Episode Transcript
[00:00:00] Hello. In this episode of Scaling Postgres, we talk about aggregate filters insert only and vacuum out of sync sequences and functional indexes. I'm Kristen Jameson. And this is scaling postgres episode 180.
[00:00:23] All right, I hope you, your friends, family and coworkers continue to do well. Our first piece of content fast, Flexible Summaries with aggregate filters in Windows. This is from Crunchydata.com, and they're talking about the situation where, say, you have some sales data that's broken out into three categories. They have A, B and C here, it looks like, in different columns. And they want to know what sales data is attributed by percentage to different values within those columns.

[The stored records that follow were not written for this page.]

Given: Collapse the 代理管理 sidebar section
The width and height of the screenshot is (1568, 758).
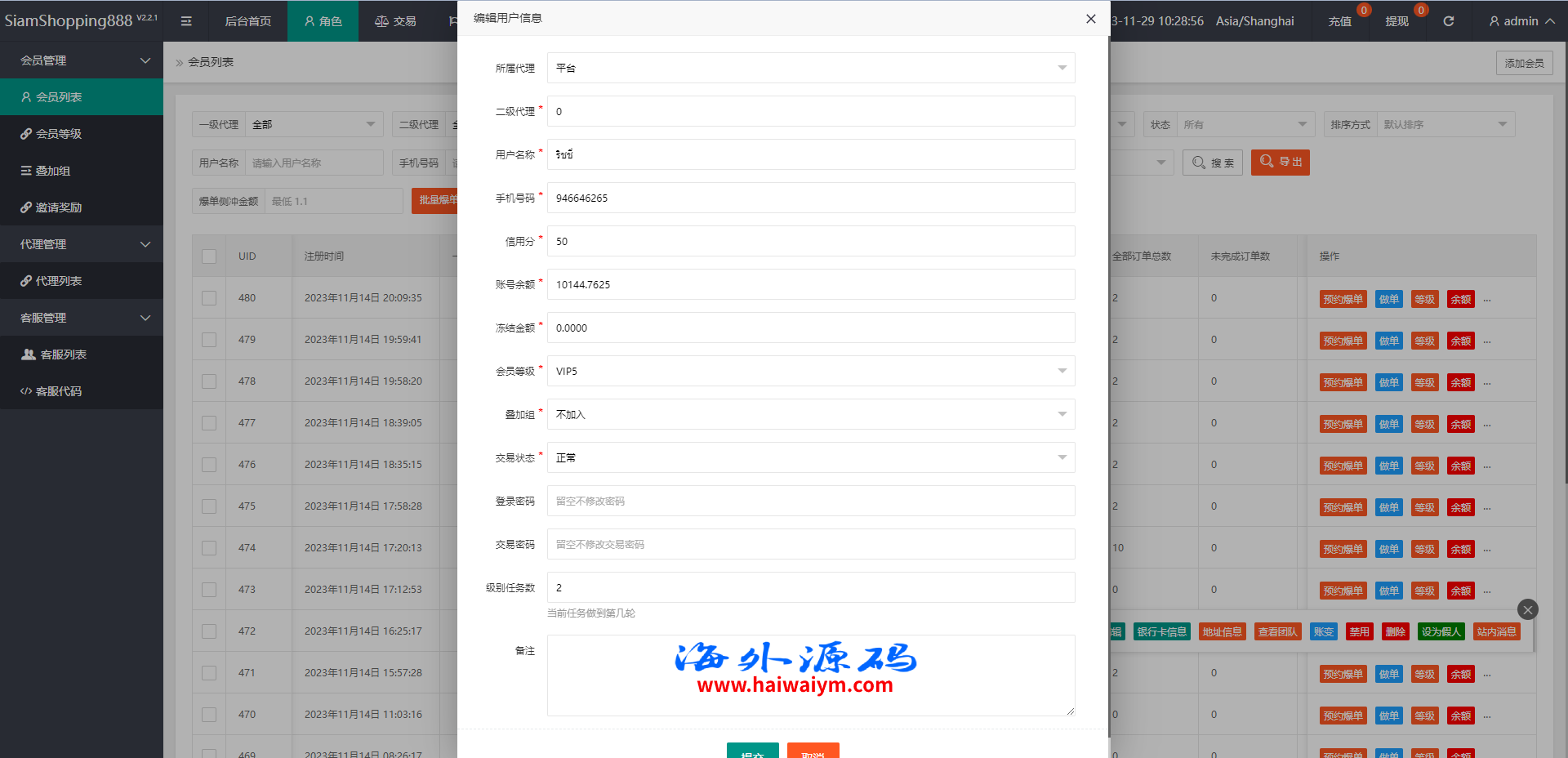Looking at the screenshot, I should [x=82, y=244].
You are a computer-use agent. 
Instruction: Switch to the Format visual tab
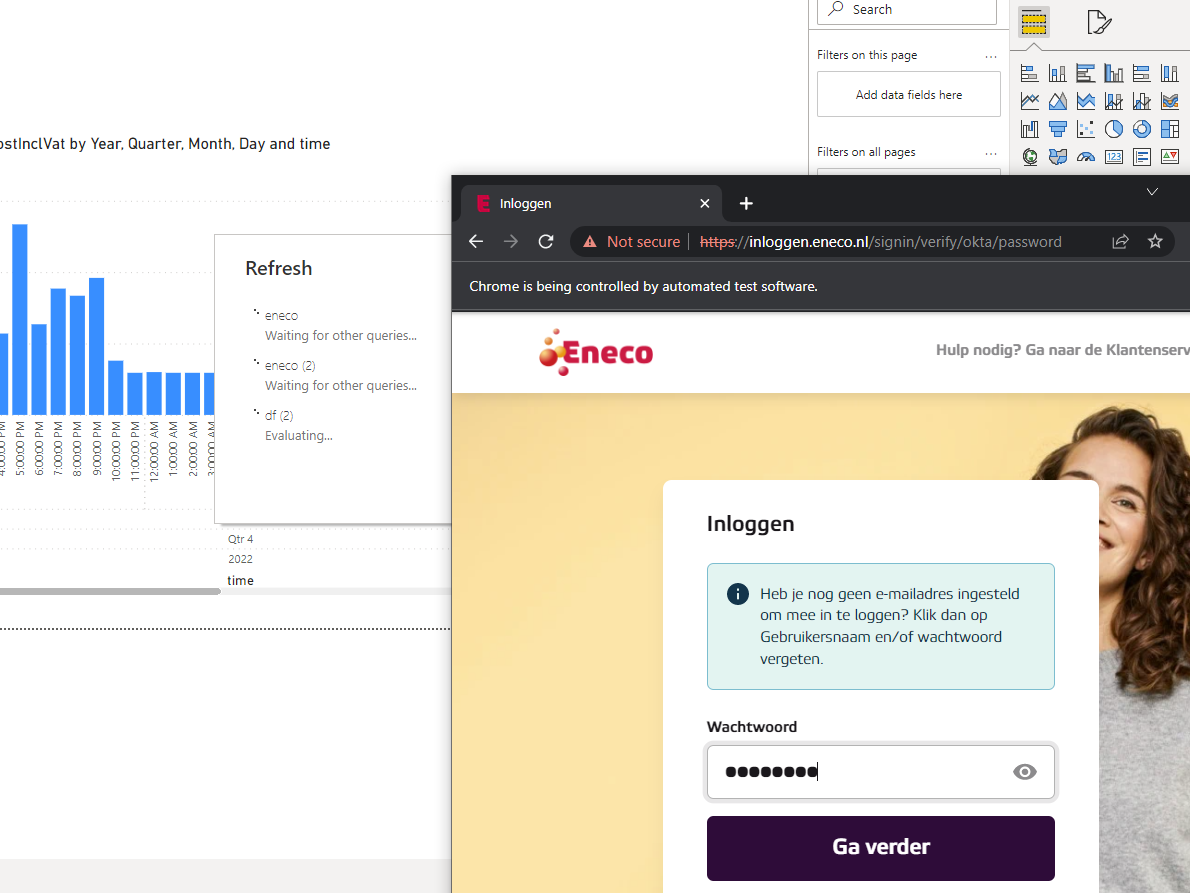click(1098, 21)
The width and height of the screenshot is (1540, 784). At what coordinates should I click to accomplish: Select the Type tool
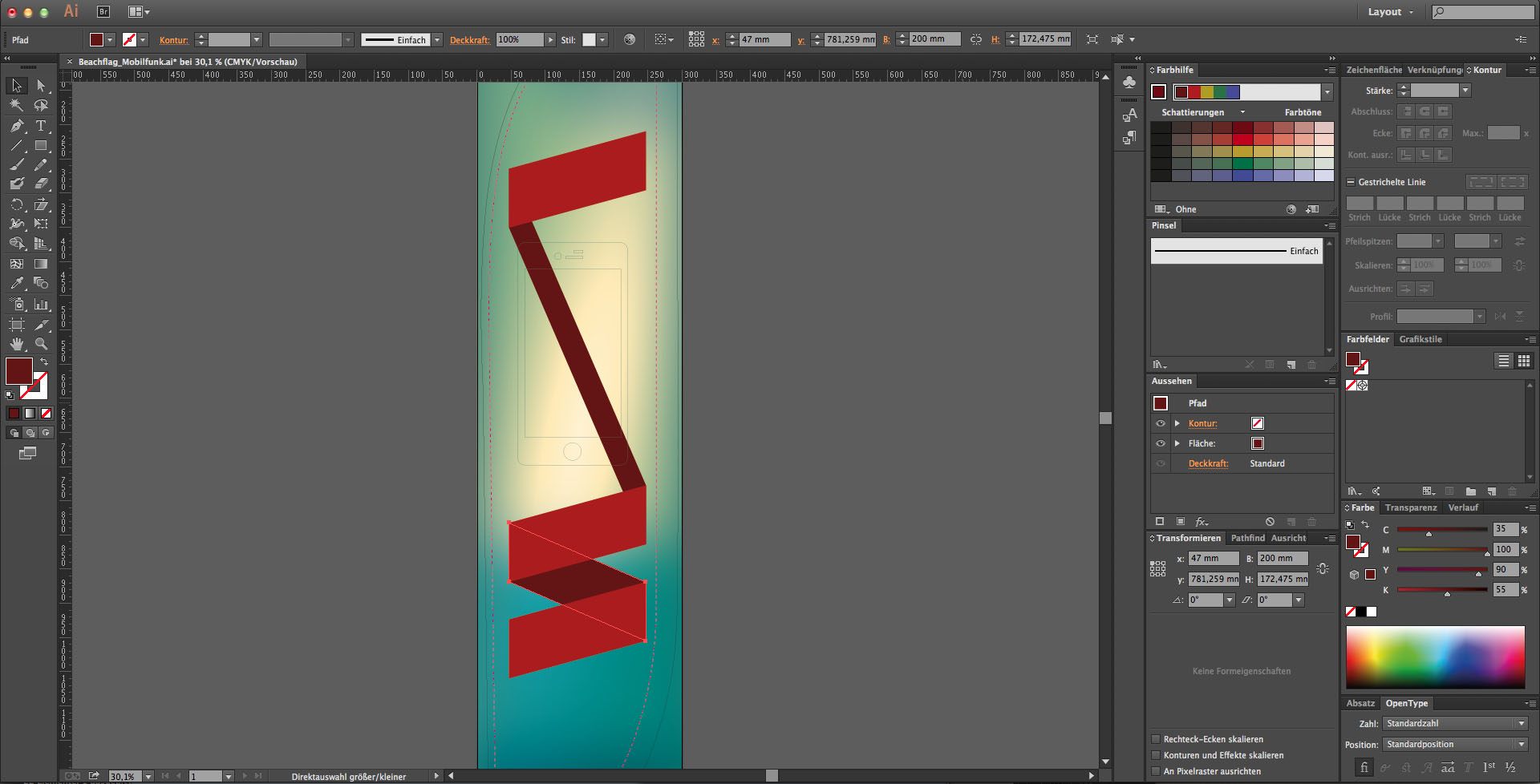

Now, one of the first ways that they did it was using a CTE. But essentially this has to access the table three times in order to do it, to find out what percentage of sales was due to where there were B's and what percentage where the value of A is greater than 900. So that's not a very efficient way to do it, and it's quite long as well. The other way to do it, which I have tended to use in the past, is case statements. So you could say where this column is B, then show the value, otherwise do a zero, and you just sum it up. So that's a pretty simple way to think about it and it can give you the answer pretty efficiently. However, what they're talking about it here is that you could also use a filter, and that any aggregate function, you can use a filter. So they're doing the sum of the value, but then they filter it and they specify where C equals B to do essentially the same thing the case statement is doing. Or they could filter where A is greater than 900. So this is a very efficient way to write it, very clear way to read it. And it says it runs faster than the other solutions. I don't know how much faster would be than the case statement, but they said it does run faster. So that's another benefit of this technique. And they say this applies to all aggregate functions. So here they use the filter clause with a standard deviation aggregate function. So pretty much any aggregate function, you can apply this type of filter. So using aggregate filters is a great way to make your SQL code more readable and potentially more performant. So you can check out this blog post if you want to learn more.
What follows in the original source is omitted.